From a developed market sectoral perspective 8 out of 11 sectors produced positive returns. Information Technology, Consumer Discretionary and Materials were the best performing sectors, returning 7.1%, 4.5% and 3.1% respectively in local currency terms. Health Care, Utilities and Energy were the worst performing sectors, decreasing 1.6%, 1.6 and 1.5% respectively.

Bonds

Australian government bond yields reduced fractionally over June with two-year and ten-year yields decreasing by 0.017% and 0.015% respectively.

Whilst major global government bond yields moved somewhat throughout the month of June the net outcomes for the month were broadly unchanged across the two- and ten-year durations, with the exception of Chinese bonds. The Chinese government bond yield curve flattened substantially with two-year yield rising 0.41% and the ten-year yield increasing 0.16%.

Currencies

The Australian dollar strengthened against all major currencies over the month due to further risk-on sentiment following the opening of developed economies and continued support from central banks. The AUD increased by 3.6%, 3.5% and 3.1% against the Japanese Yen, United States Dollar and British Pound respectively.
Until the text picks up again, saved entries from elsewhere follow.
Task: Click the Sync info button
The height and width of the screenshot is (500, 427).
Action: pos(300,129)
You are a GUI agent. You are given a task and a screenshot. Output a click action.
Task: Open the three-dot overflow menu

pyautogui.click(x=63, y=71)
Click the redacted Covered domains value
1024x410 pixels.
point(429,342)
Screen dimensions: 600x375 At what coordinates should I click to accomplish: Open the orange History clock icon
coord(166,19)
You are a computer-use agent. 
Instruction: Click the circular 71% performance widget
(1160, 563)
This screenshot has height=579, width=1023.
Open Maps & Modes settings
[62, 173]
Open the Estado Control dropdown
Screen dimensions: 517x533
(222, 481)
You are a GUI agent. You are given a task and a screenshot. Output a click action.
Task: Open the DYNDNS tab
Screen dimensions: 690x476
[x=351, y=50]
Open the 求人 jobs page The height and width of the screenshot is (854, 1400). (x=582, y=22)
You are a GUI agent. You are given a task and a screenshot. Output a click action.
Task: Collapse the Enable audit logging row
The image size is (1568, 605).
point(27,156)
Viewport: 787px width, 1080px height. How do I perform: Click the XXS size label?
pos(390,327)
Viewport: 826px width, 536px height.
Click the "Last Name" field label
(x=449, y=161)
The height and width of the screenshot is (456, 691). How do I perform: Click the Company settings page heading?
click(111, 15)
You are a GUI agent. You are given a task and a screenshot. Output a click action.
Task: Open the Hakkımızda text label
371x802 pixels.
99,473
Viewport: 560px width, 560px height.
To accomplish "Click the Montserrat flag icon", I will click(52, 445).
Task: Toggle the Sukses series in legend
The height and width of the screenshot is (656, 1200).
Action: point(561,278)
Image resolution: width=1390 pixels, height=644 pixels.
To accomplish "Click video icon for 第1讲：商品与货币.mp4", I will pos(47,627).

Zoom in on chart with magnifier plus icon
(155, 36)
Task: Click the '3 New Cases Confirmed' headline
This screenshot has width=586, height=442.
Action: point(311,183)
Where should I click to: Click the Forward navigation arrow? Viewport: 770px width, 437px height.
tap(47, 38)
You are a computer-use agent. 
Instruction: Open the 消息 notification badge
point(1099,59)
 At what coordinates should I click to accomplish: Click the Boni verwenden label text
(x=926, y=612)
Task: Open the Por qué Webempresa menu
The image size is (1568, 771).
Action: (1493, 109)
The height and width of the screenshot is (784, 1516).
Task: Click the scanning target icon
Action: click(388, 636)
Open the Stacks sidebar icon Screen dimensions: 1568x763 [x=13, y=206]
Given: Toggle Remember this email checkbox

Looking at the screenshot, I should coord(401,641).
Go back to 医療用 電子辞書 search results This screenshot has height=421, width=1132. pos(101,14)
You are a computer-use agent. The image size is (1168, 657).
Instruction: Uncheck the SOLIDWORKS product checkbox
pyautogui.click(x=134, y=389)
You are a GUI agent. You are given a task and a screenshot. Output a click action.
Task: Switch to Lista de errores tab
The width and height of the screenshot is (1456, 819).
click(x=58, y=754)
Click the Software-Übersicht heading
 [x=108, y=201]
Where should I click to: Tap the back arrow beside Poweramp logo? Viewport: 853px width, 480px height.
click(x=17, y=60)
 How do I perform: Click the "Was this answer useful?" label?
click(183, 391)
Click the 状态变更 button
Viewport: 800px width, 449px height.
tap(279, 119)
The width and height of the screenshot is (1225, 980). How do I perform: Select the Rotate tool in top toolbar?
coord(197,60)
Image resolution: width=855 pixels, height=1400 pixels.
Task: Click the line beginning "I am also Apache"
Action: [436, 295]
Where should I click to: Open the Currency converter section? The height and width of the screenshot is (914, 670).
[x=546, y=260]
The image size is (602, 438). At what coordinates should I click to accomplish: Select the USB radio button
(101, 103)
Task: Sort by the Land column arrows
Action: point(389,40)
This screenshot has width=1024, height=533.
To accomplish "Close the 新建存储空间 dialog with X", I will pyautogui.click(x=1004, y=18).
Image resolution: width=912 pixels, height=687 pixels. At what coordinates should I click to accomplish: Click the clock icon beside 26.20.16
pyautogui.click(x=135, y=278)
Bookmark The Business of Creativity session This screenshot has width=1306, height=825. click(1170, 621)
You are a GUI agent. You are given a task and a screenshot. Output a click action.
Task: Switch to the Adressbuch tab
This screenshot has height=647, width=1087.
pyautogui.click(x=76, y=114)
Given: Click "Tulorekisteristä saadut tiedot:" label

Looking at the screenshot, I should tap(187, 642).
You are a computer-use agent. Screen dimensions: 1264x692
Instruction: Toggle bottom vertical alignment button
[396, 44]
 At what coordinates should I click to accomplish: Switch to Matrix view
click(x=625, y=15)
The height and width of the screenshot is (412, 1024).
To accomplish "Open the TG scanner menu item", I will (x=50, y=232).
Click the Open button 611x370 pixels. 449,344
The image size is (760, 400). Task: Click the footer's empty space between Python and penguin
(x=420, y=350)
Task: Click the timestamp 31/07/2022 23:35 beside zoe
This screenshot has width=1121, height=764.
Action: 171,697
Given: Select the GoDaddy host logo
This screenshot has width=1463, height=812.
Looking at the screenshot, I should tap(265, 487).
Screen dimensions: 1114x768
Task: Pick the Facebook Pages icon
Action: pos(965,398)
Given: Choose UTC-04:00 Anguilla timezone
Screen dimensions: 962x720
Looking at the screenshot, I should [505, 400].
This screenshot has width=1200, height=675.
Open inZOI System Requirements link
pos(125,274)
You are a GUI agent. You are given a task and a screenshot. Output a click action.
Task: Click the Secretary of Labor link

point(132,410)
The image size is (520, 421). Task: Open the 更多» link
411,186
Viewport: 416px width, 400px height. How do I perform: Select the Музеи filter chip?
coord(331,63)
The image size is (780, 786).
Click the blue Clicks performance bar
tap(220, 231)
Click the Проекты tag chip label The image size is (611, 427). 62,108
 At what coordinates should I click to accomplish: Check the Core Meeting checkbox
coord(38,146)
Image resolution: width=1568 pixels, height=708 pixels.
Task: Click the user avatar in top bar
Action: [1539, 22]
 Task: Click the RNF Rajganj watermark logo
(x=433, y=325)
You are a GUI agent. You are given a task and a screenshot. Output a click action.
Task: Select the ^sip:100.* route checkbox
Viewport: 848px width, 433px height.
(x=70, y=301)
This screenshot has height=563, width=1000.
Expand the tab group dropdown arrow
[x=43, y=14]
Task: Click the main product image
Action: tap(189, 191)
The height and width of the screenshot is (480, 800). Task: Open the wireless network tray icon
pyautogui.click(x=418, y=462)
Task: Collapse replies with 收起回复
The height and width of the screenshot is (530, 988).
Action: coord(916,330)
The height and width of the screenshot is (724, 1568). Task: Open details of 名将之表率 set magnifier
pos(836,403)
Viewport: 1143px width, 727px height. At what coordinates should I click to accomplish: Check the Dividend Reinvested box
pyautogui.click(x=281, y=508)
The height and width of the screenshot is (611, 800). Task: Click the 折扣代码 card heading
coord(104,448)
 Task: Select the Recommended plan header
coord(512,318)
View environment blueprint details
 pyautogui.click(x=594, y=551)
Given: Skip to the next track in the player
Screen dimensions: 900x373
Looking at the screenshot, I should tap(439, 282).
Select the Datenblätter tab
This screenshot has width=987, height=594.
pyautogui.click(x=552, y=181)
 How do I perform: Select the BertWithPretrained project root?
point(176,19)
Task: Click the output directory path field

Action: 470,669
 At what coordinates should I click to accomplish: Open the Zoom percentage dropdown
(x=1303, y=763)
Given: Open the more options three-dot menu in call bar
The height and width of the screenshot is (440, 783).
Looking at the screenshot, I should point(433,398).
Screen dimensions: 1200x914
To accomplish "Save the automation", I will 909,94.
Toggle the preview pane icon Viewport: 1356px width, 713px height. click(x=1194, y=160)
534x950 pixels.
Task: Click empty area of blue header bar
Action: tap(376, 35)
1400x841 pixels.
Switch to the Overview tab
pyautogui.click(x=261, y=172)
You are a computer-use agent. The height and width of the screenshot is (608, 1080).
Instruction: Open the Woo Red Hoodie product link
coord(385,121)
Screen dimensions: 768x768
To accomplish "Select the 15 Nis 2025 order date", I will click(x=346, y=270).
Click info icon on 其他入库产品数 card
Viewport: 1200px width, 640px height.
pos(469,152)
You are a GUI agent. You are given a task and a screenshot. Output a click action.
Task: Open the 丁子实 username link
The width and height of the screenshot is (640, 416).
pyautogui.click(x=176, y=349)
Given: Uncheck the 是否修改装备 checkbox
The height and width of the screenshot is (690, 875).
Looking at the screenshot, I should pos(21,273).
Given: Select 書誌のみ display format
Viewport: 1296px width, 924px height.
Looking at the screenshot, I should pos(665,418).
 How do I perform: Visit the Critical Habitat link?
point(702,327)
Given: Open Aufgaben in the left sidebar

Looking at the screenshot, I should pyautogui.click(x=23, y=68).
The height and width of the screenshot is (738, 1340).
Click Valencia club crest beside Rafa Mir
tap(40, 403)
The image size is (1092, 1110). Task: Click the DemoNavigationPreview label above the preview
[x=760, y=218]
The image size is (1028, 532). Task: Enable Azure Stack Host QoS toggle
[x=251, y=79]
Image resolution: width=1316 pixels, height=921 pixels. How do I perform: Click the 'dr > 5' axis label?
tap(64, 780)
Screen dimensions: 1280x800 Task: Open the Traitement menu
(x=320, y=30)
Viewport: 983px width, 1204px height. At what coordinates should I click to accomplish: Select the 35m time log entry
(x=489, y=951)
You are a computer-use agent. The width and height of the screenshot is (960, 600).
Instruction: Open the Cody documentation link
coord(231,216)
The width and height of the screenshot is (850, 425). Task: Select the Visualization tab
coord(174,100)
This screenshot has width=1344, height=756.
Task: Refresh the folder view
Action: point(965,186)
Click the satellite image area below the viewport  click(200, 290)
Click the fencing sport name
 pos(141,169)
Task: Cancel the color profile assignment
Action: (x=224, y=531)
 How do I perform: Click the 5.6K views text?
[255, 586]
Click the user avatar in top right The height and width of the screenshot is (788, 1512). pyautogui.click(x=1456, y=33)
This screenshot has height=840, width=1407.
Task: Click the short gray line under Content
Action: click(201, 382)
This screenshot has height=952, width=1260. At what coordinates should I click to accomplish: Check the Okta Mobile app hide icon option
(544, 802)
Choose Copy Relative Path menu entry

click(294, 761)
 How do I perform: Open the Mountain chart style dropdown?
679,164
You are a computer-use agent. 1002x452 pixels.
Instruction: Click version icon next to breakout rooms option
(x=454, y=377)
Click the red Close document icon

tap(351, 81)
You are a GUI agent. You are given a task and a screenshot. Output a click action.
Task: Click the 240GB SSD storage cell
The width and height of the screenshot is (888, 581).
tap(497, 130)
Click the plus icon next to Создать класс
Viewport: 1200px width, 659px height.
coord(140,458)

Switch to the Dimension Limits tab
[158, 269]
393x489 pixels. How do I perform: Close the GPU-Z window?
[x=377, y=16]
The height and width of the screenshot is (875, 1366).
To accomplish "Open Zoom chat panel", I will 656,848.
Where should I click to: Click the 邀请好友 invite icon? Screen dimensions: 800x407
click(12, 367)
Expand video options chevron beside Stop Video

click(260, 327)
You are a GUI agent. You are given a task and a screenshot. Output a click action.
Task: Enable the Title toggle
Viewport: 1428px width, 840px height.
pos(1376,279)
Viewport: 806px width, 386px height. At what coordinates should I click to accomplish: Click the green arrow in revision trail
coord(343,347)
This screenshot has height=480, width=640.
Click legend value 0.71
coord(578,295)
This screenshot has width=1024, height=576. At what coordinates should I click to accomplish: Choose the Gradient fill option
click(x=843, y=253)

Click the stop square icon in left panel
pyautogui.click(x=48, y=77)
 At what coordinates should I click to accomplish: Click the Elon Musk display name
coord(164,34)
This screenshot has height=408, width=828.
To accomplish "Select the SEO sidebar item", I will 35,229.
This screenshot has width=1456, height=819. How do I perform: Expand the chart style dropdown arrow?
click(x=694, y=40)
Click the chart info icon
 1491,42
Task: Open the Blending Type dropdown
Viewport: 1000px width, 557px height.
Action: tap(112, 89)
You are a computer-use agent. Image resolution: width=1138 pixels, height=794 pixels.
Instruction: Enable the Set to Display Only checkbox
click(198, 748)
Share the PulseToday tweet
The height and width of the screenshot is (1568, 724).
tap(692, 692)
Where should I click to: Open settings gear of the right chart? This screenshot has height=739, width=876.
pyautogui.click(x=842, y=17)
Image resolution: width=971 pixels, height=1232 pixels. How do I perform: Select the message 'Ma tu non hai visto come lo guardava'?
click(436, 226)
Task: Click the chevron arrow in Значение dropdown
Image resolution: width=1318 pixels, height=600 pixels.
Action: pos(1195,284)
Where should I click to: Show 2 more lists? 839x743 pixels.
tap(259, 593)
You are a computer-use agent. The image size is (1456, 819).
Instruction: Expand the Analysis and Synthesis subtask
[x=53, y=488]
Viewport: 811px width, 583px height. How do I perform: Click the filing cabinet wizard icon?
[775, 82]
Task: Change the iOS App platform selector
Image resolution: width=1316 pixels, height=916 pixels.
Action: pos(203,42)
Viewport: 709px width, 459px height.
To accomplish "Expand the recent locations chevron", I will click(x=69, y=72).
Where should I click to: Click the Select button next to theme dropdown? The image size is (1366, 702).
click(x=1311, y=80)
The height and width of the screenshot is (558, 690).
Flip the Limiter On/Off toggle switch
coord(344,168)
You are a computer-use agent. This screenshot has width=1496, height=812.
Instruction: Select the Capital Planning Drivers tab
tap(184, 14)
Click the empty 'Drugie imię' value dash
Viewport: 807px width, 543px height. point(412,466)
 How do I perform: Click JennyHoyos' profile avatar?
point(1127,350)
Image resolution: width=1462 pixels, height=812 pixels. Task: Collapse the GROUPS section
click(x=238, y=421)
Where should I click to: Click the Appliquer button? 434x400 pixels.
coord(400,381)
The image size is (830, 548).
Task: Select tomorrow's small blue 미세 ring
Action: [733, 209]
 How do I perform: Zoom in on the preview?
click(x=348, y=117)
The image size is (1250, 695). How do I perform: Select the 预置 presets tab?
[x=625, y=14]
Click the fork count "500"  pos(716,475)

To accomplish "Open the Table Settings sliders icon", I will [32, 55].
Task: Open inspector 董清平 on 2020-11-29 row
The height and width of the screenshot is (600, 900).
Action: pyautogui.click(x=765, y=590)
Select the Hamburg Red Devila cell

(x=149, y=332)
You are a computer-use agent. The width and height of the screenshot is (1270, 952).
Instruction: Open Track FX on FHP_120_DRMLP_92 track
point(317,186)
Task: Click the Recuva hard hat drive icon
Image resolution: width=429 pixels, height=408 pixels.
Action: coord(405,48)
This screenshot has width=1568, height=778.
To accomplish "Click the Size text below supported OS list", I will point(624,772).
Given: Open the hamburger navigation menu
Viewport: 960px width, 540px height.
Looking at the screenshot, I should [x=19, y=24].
The Australian Dollar finished the month at 0.6903 US Dollars, up 2.4 US cents or 3.5% over the month.

Commodities

The price of crude oil rose significantly once again throughout June from depressed levels. WTI rose 10.7% and the price of Brent crude oil increased 16.5% due to continued reduced global output resulting from an OPEC alliance agreement. Industrial metal prices increased 7.7% on average, with copper being the standout performer, increasing 11.9%. In precious metals, the price of gold increased 2.9% and silver returned 1.9% for the month.

Performance of key markets

Asset class Index Month (% change) FYTD (% change) 1 year (% change)
Australian Shares S&P/ASX 200 Acc. Index 2.6% -7.7% -7.7%
International Shares MSCI World Ex Aust Unhedged A$ -1.1% 5.2% 5.2%
International Shares MSCI World Ex Aust Hedged A$ 2.3% 1.3% 1.3%
US Shares S&P 500 Index 2.0% 7.5% 7.5%
UK Shares FTSE 100 Index 1.7% -13.8% -13.8%
Japanese Shares Nikkei 225 Index 2.0% 7.0% 7.0%
Australian Listed Property S&P/ASX 200 A-REIT Index -1.4% -21.3% -21.3%
Australian Fixed Interest Bloomberg AusBond Composite Index 0.3% 4.2% 4.2%
Australian Cash Bloomberg AusBond Bank Bill Index 0.0% 0.8% 0.8%
Currency AUD/USD 3.5% -1.7% -1.7%

Returns are for periods to 30 June 2020. Past performance is not an indication of future performance.